The report includes results from three surveys—the Community College Survey of Student Engagement (CCSSE), which looks at “returning students” who attended their institutions longer than one term; the Survey of Entering Student Engagement (SENSE), which examines the experiences of students just entering the college; and the Community College Faculty Survey of Student Engagement (CCFSSE), which details information about faculty advising practices.
The Prevalence of Advising at Community Colleges
- Returning students (78 percent) were more likely than entering students (62 percent) to report seeing an advisor at least once. However, of students who did meet with an advisor, entering students (73 percent) were more likely than returning students (51 percent) to be required to meet with an advisor before registering for classes for the most recent term.
- While 68 percent of returning students reported that their college’s advisors or instructors were their primary source of academic advising, some returning students said that their main sources were college materials like websites (11 percent) or their friends, family members, or classmates (21 percent).
- Entering students were less likely than returning students to say advisors or instructors were their main source of advising (47 percent) and were more likely to say they got their advising from friends, family, or classmates (41 percent).
- Just 23 percent of returning students said they had been in a class that an advisor attended to help students think about their future academic plans.
- Returning students who met with an advisor, or even had an advisor attend their class, were more likely than students without advising to report engagement with their college in all five areas measured by CCSSE: active and collaborative learning, student effort, academic challenge, student-faculty interaction, and support for learners (see fig. 1).
Why Advising Content and Intensity Are Important
- The content of advising sessions could also help students feel more engaged. Students were more likely to report engagement across all five CCSSE areas if advisors helped them create an academic plan (defined by the report as “a personalized plan with a defined sequence of courses for completing a credential or transferring to a four-year institution”) before they finished their first term; informed them about support services such as tutoring centers; explored career interests and opportunities; talked about responsibilities outside of school; and discussed a subsequent advising session.
- Unfortunately, fewer returning students reported experiencing these more specific advising practices (see fig. 2).

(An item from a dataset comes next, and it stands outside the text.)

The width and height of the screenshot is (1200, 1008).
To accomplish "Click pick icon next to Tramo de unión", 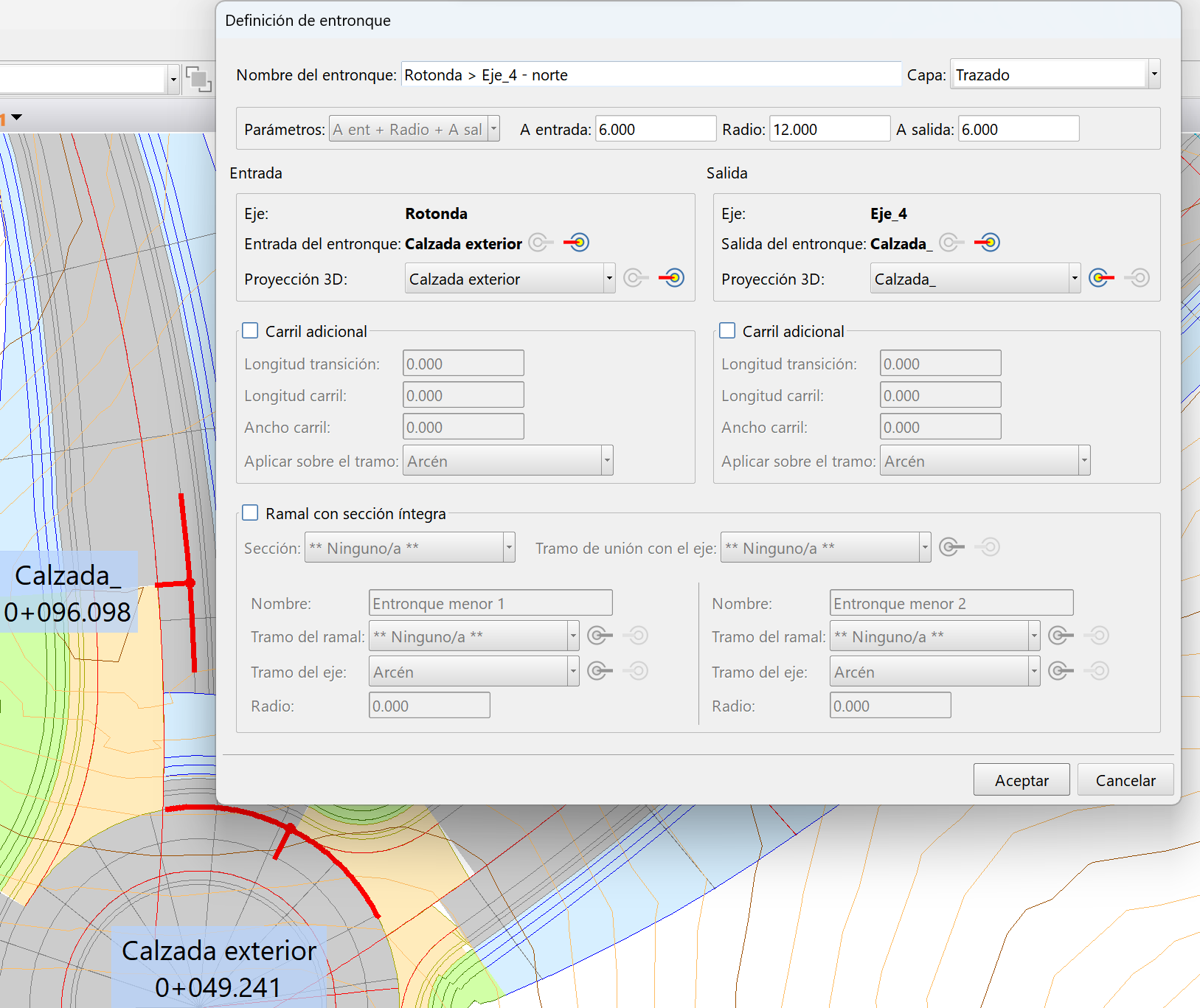I will [x=951, y=547].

- Returning students report that their initial advising sessions were relatively short. Only 16 percent of students had an initial session last longer than thirty minutes, while 47 percent lasted from sixteen to thirty minutes and 31 percent lasted less than fifteen minutes.
- Similarly, 36 percent of students met with an advisor only once, 30 percent met twice, and 34 percent met more than twice.

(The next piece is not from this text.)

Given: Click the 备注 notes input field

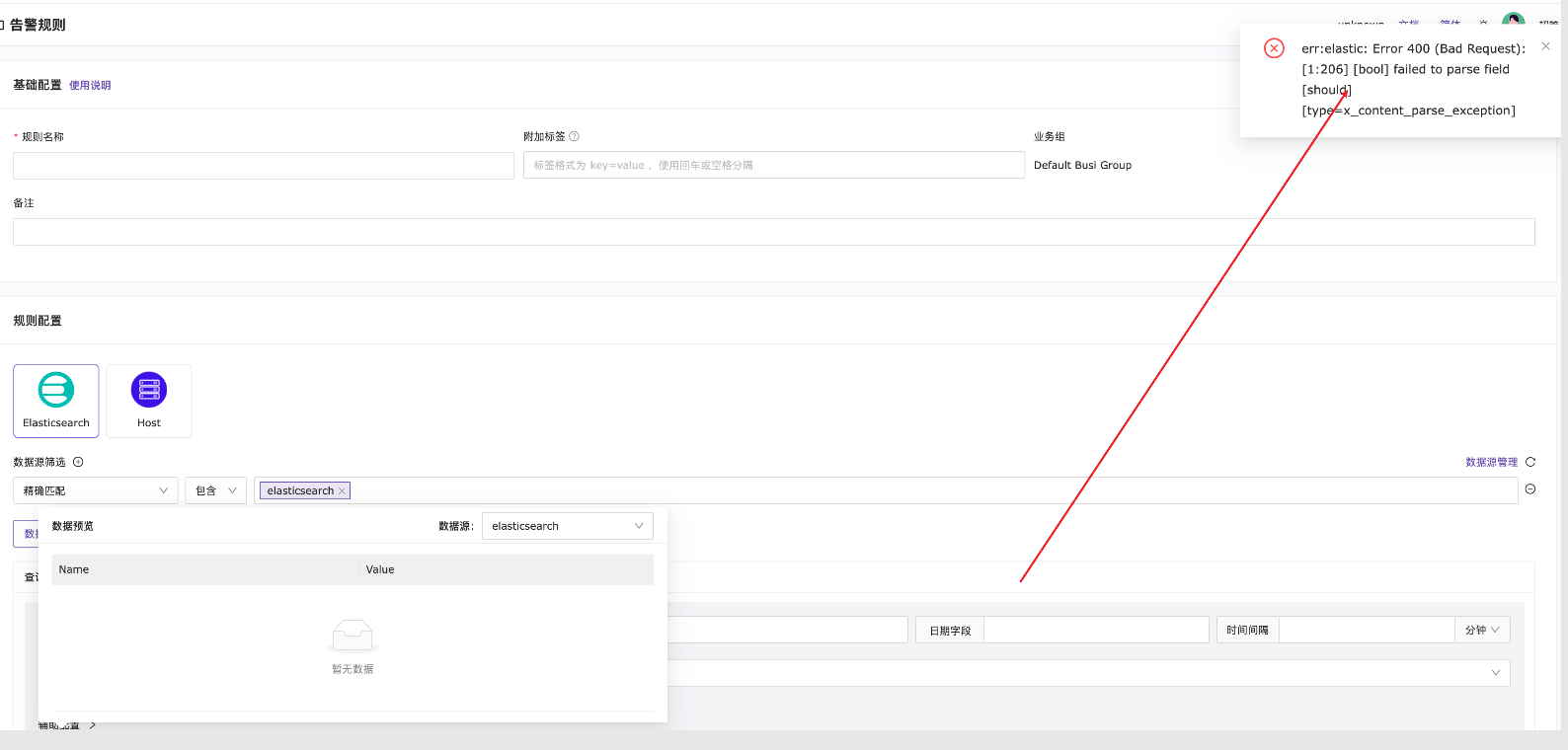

- The more often a student met with an advisor, or the longer these sessions lasted, the more engaged students were (see fig. 3).
Did You Know?
Other kinds of advising, such as specific advising for students seeking transfer, are especially important for students at community colleges. According to CCSSE data, 50 percent “of returning students who report transfer as a goal have never used their college’s transfer advising services. Yet students who intend to transfer and use advising services are more engaged—and the more they use transfer advising services, the more engaged they are.”
Unless otherwise cited, all information and figures from this article are included with permission from the Center for Community College Student Engagement, Show Me the Way: The Power of Advising in Community Colleges (Austin, TX: The University of Texas at Austin, College of Education, Department of Educational Leadership and Policy, Program in Higher Education Leadership, 2018).